__Source text__
- Opening Delimiter -

She helped the fighters by taking food and clothing to the frontline, then assisting public relations efforts to combat the onslaught of Russian propaganda along the border areas – something seen again in recent weeks.

Now remarried, to a fellow volunteer, Shpak is preparing to return to the battlefield. ‘I want to protect my land and fight for Ukraine,’ she said.

Non-government bodies such as the Ukrainian Legion provide basic training for those wanting to fight – and claim to have seen a sharp rise in the number of civilians wanting to learn military and first aid skills on one-month courses.

‘The training is adequate for someone who’s never seen a weapon or held one,’ said Alexander Gorbatenko, head of the Kharkiv office.

‘People come knowing nothing but at the end they can move as a group, can shoot, provide first aid and defend themselves in case of military escalation.’

Among those to have done a military training course is Marina Polyakova, a housewife in her late-fifties. ‘I have a backpack with all the necessities packed. My flak jacket is ready. I’ll join the resistance and will do whatever is needed,’ she said.

Polyakova, who runs a charity helping families of dead soldiers, is tired of living afraid in Russia’s shadow after seeing the ‘horror’ of her city nearly taken over by Putin’s troops in 2014 and her son badly beaten during the protests.

She says the deaths of so many Ukrainians at the hands of the Russians in their eight-year war ‘must not be in vain,’ adding: ‘I want Ukraine to be a just, democratic country.’

After Britain last week sent anti-tank weapons to Ukraine, she looked up online how to use one. ‘There is no sense in running,’ she said. ‘If we run, the war will follow, so we need to stop the enemy and stop this war.’

Polyakova says many others in Kharkiv feel the same way. Who knows if she is right, let alone precisely what Putin is planning?

Abramychev, the local politician, thinks that, at most, 10 per cent of people might join a revolt against Russian invasion.

Yet Artem Litovchenko, a sociologist at Karazin Kharkiv University, believes any resistance would be minor given the region’s traditional sympathies and ties. ‘If it happens, the majority will simply wait to see how it ends,’ he said.

Another man – a fan of nationalistic Russian hip-hop music – insisted talk of war is over-hyped. He told me their problems lay with hopeless politicians in Kiev responsible for all their economic struggles as the cost of living rises and Ukraine’s currency falls.

- Closing Delimiter -

__Data listing__

- Opening Delimiter -

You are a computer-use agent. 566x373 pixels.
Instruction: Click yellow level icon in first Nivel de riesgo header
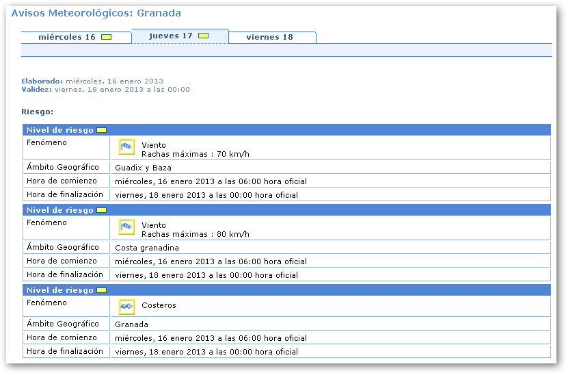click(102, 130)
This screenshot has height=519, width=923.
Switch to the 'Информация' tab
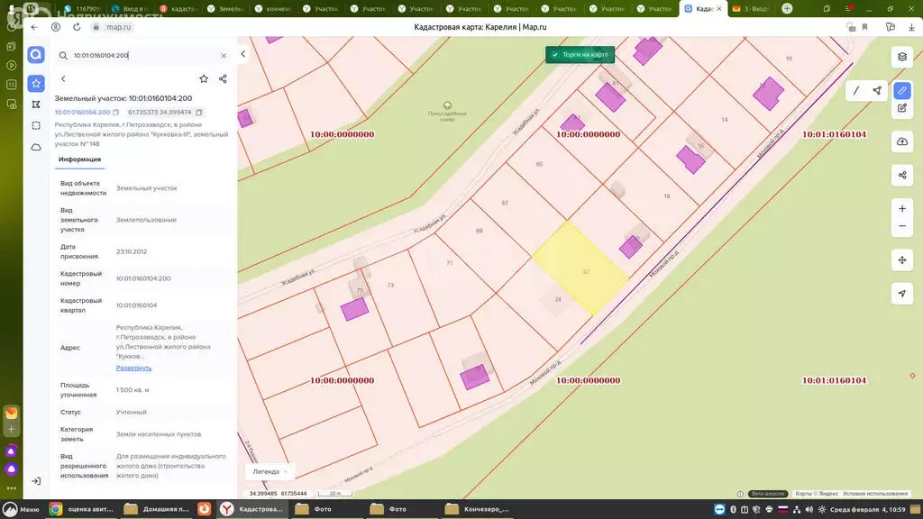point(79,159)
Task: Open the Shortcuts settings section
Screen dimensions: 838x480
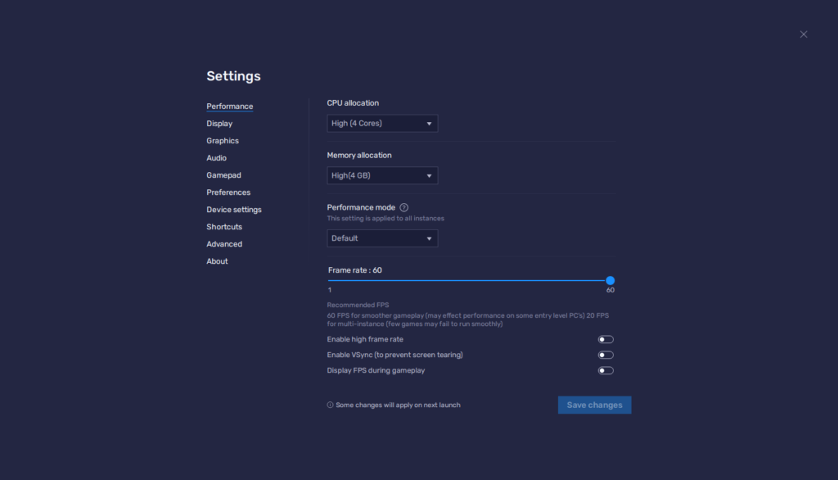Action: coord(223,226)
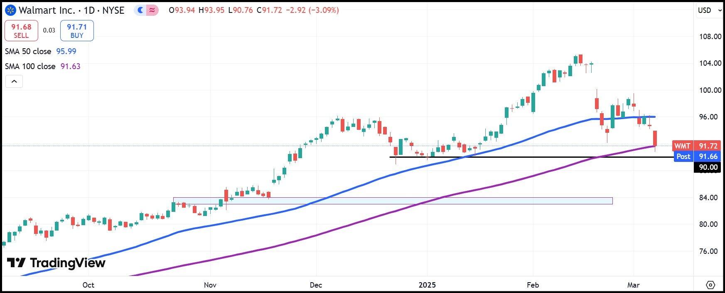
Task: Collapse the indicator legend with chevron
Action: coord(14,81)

- Closing Delimiter -
- Opening Delimiter -

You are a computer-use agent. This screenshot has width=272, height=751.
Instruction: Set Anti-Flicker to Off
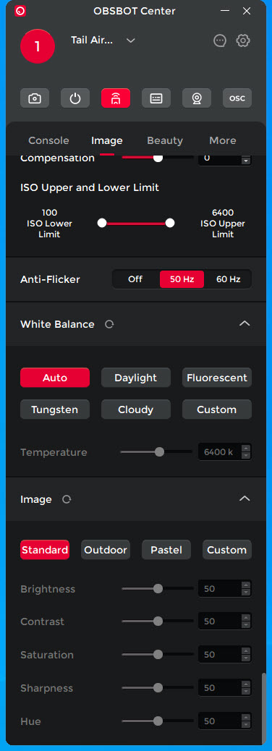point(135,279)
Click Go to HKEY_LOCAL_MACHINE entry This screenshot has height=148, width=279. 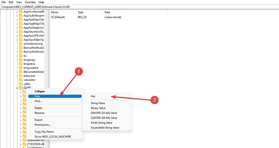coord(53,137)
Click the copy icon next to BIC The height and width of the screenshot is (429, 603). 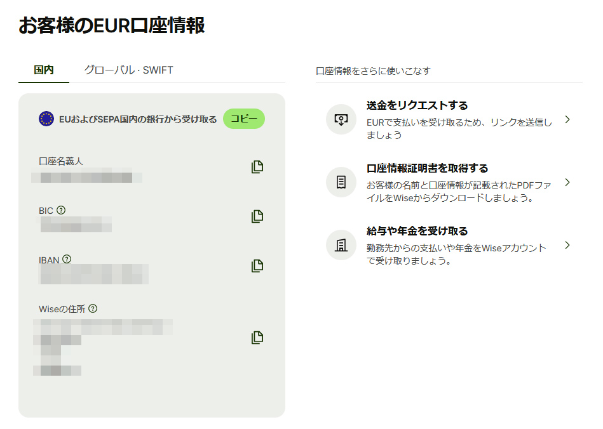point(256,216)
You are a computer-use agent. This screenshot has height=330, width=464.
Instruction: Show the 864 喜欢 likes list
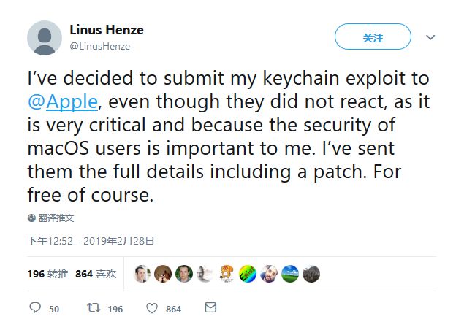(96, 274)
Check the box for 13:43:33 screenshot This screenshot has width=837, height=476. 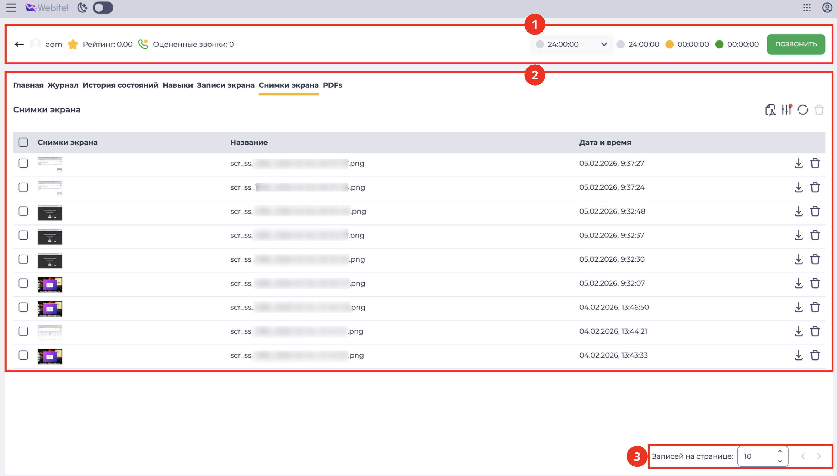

- Closing Delimiter -

__Problem details__
Copy out the passage of the Kharkiv article starting at "Yet Artem Litovchenko, a" and ending at "Ukraine’s currency falls.".

__Task solution__
Yet Artem Litovchenko, a sociologist at Karazin Kharkiv University, believes any resistance would be minor given the region’s traditional sympathies and ties. ‘If it happens, the majority will simply wait to see how it ends,’ he said.

Another man – a fan of nationalistic Russian hip-hop music – insisted talk of war is over-hyped. He told me their problems lay with hopeless politicians in Kiev responsible for all their economic struggles as the cost of living rises and Ukraine’s currency falls.